The “Seven Dangerous Days” of road safety have passed and the results did not look sufficiently good. This has made us look back to the 2013 report of world road safety where 38.1 per 100,000 died from road accidents. This figure indicates that Thailand’s death rate is on the world’s top three. This signifies that road accident adversely hinders livelihood, economy, and the country’s development. It is, therefore, necessary for serious collaboration among several sectors of the society. The media and the press are an important part of the solution mechanisms.
The 12th national symposium on road safety organised under concept of “Half a decade of Serious Suppression” led by Dr Udomsin Srisaengnam, ThaiHealth advisor, has touched the role of the media on the tackling of road accidents. Dr Udomson said that the media shall spread the words to the general public for the benefit of the society. So this is believed to be the main drive to help reduce Thailand’s road accidents. However, it is noticeable that media activities that involve “investigative journalism” are scarce.
Dr Udomsin reiterated, if the media only report the news about road accidents without investigative portion where culprits and responsible parties are sought, while presenting ways to prevent future events, creating awareness of safety to the public. He also said that we had been too careless about this in the past.

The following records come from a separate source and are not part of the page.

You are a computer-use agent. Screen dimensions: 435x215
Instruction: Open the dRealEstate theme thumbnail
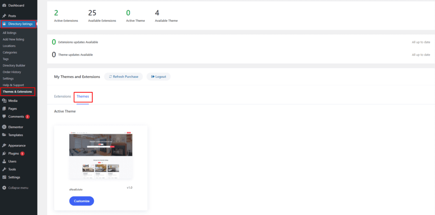[x=101, y=156]
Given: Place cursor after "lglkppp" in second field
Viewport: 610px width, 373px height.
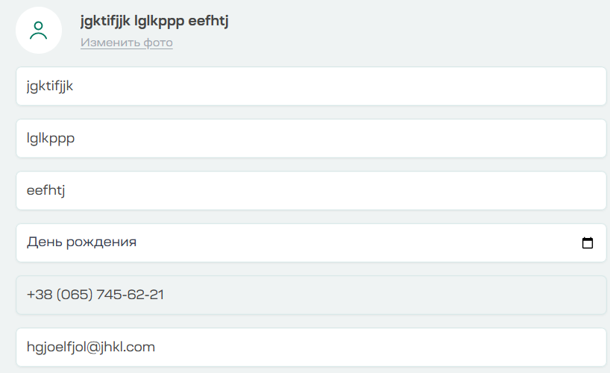Looking at the screenshot, I should click(x=75, y=138).
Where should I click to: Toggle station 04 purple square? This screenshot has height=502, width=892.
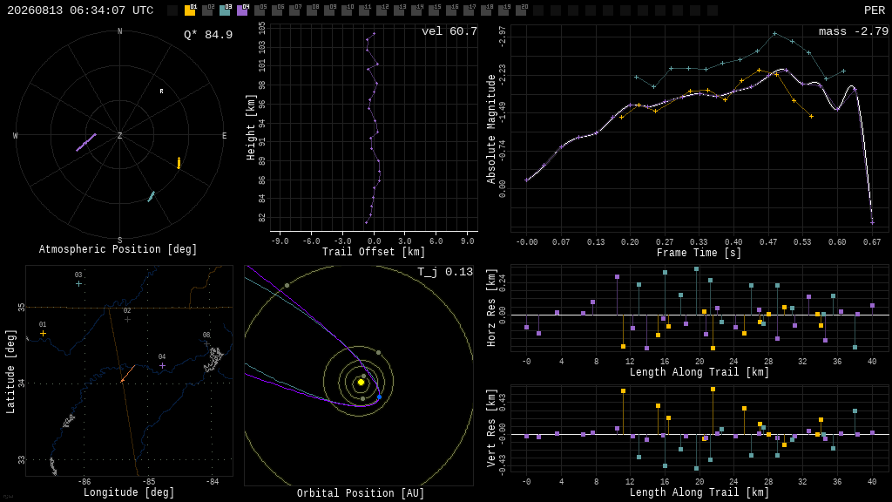click(242, 10)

Mr Prasong Lertratanawisute, Director of Issara Institute, in his capacity as a member of the press, commented on the Thai society’s views on public safety that the laws governing the country’s road safety are not strict enough. For example, parents that are riding on motorcycle are wearing helmets while their child on the same vehicle doesn’t. They ride past a traffic police officer and nothing happens. Bus drivers are deprived of their high salary and are often thought that their job is unimportant. When they earn low salary, they need to compete in order to get more passengers. The risks are in everyday activities. The first thing is we have to lay out a firm foundation for road safety which the press cannot be in charge of everything. There should be an organisation that regulates and educate the public about road safety issues where the press will understand the width and the depth of the whole structure. Because the press are known to report such news as supernatural events.
About the campaign, Issara Institute has collaborated with Road Safety Foundation, Road Safety Policy Foundation, Road Safety Group Thailand, and ThaiHealth, to organise a contest of investigative news where newspaper journalists expressed interests in participating. This signifies that more editorial teams see the importance of road safety. However, the number of printed media is continuously decreasing because they think they could not make the news more interesting than those of television media.

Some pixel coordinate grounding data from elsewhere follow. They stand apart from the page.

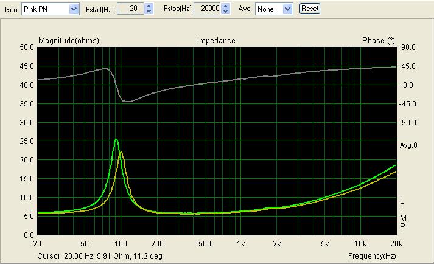Click the Impedance graph title
434x264 pixels.
click(216, 41)
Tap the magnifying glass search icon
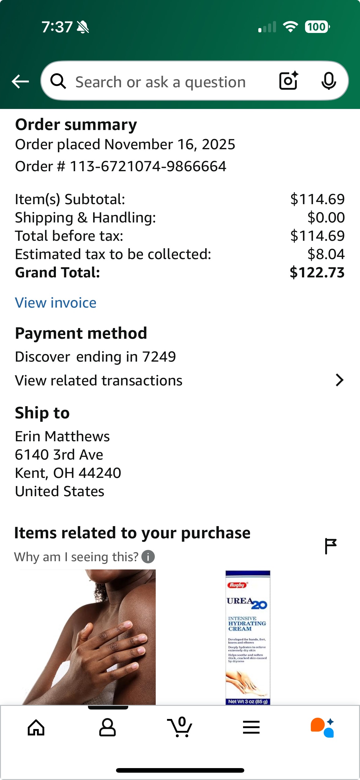This screenshot has height=780, width=360. pos(58,81)
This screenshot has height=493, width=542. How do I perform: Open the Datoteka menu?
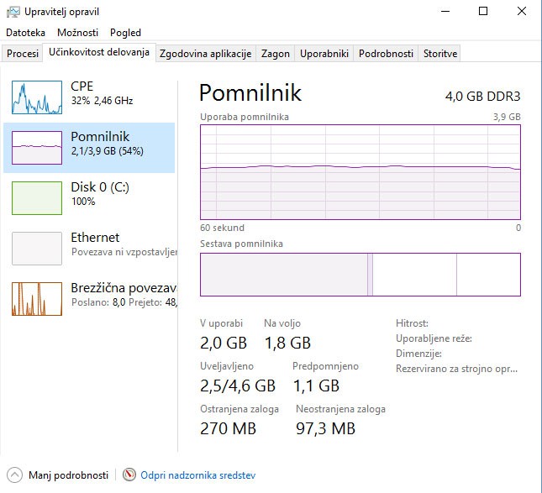tap(26, 33)
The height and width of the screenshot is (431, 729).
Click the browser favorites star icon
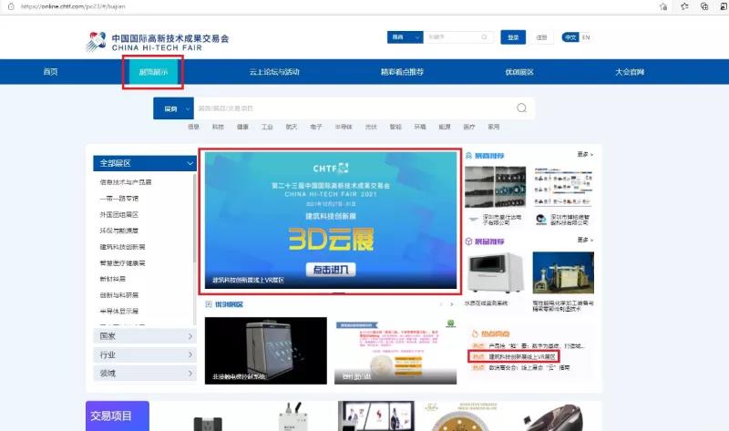pos(683,6)
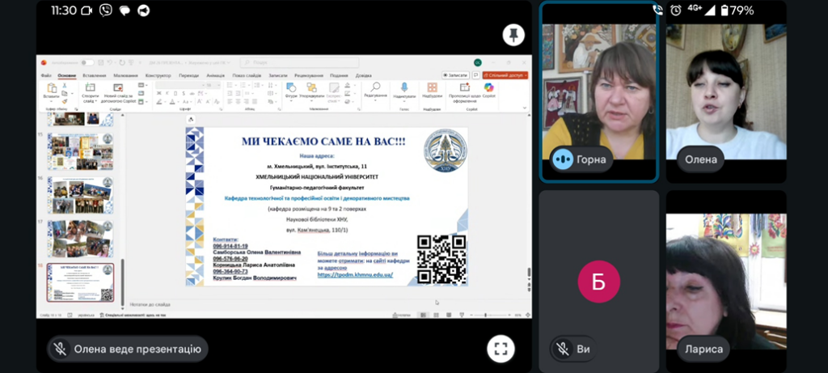Screen dimensions: 828x373
Task: Click the Design suggestions (Пропозиції щодо оформлення) icon
Action: pos(464,88)
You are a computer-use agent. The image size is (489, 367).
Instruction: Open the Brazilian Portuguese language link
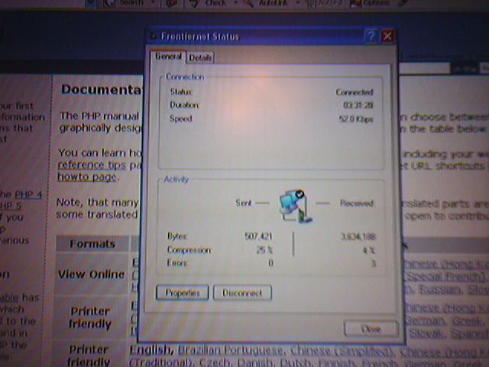(x=225, y=350)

“Journalist training sessions will continue to be organised with more intense frequency, covering broader issues, and stimulating television station owners to see the importance of the problems. At the same time, we are trying to create more online campaign to serve the online society that is growing bigger every day,” Mr Prasong concluded.
Looking deeper to the core of the issue, the press and the media are an important player to help the society reduce the count of road accidents. But to achieve the target by 100%, everybody must pay attention and seriously think about safety measures and traffic laws.